---------- QUOTED TEXT
The Cisco NFVI
management node hosts the Cisco VIM Rest API service, Cobbler for PXE services,
ELK for Logging/Kibana dashboard services and VMTP for cloud validation.
Because the maintenance node currently does not have redundancy, understanding
its points of failure and recovery scenarios is important. These are described
in this topic.
The management node
architecture includes a Cisco UCS C240 M4 server with dual CPU socket. It has a
1 Gbps on-board (LOM) NIC and a 10 Gbps Cisco VIC mLOM. HDDs are used in 8,16,
or 24 disk configurations. The following figure shows a high level maintenance
node hardware and software architecture.
Figure 1. Cisco NFVI
Management Node Architecture
Different management
node hardware or software failures can cause Cisco NFVI service disruptions and
outages. Some failed services can be recovered through manual intervention. In
cases where the system is operational during a failure, double faults might not
be recoverable. The following table lists different management node failure
scenarios and their recovery options.
Table 1 Management Node
Failure Scenarios
Scenario #
|
Failure/Trigger
|
Recoverable?
|
Operational
Impact
|
1
|
Failure of 1
or 2 active HDD
|
Yes
|
No
|
2
|
Simultaneous
failure of more than 2 active HDD
|
No
|
Yes
|
3
|
Spare HDD
failure: 4 spare for 24 HDD; or 2 spare for 8 HDD
|
Yes
|
No
|
4
|
Power
outage/hard reboot
|
Yes
|
Yes
|
5
|
Graceful
reboot
|
Yes
|
Yes
|
6
|
Docker daemon
start failure
|
Yes
|
Yes
|
7
|
Service
container (Cobbler, ELK) start failure
|
Yes
|
Yes
|
8
|
One link
failure on bond interface
|
Yes
|
No
|
9
|
Two link
failures on bond interface
|
Yes
|
Yes
|
10
|
REST API
service failure
|
Yes
|
No
|
11
|
Graceful
reboot with Cisco VIM Insight
|
Yes
|
Yes; CLI
alternatives exist during reboot.
--------------------
---------- RECORDED DATA
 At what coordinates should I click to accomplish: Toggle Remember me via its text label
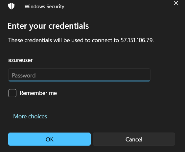coord(38,93)
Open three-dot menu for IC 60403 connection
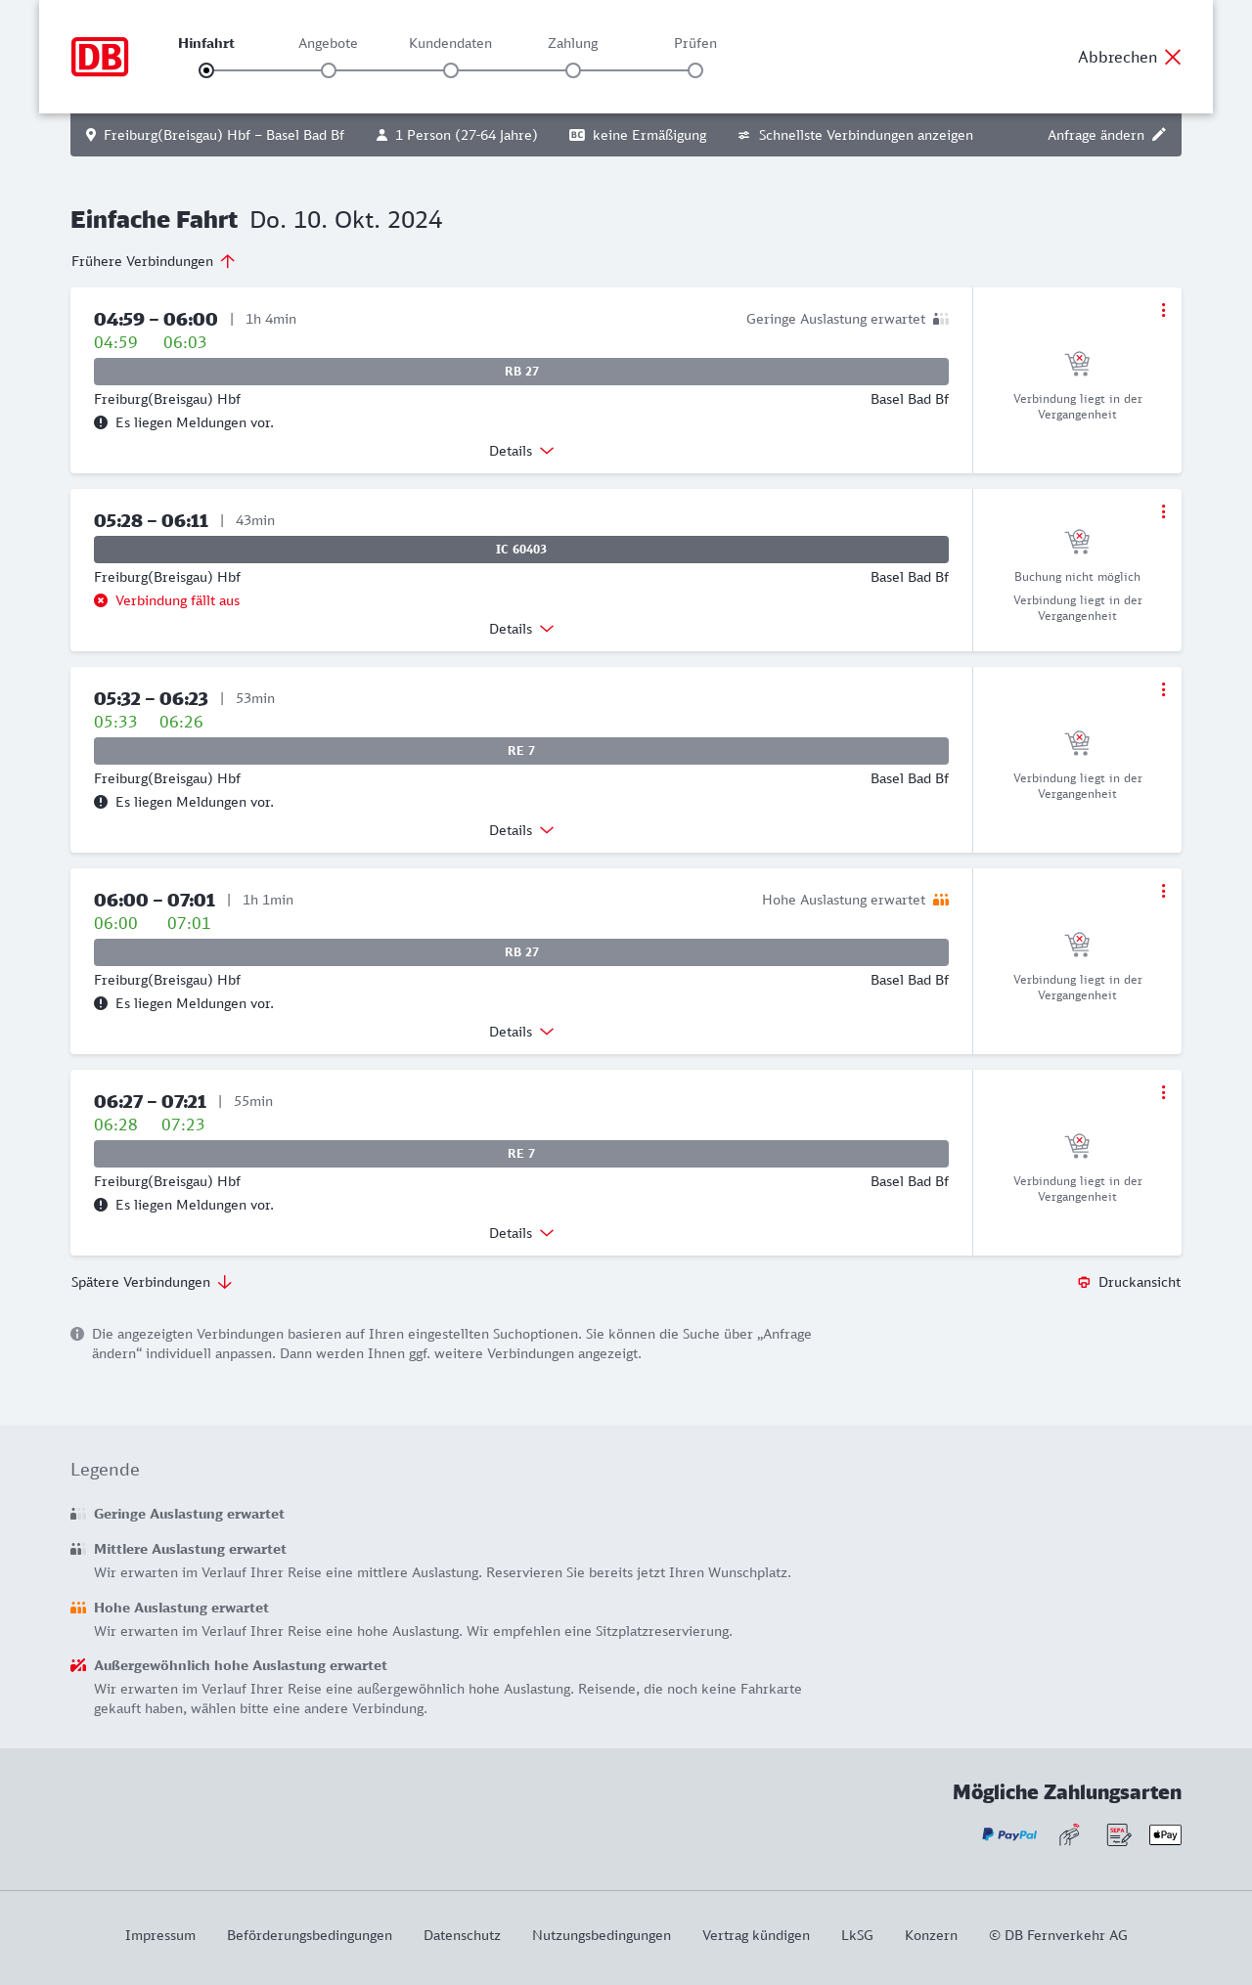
--------------------
PROBLEM SET
**A)** According to the management node text, which server does the management node architecture include?
**B)** Repeat the passage of the management node text starting with "Figure 1. Cisco" and going on through "their recovery options.".
Rely only on the management node text.

ANSWERS IN ORDER
**A)** A Cisco UCS C240 M4 server with dual CPU socket.

**B)**
Figure 1. Cisco NFVI
Management Node Architecture
Different management
node hardware or software failures can cause Cisco NFVI service disruptions and
outages. Some failed services can be recovered through manual intervention. In
cases where the system is operational during a failure, double faults might not
be recoverable. The following table lists different management node failure
scenarios and their recovery options.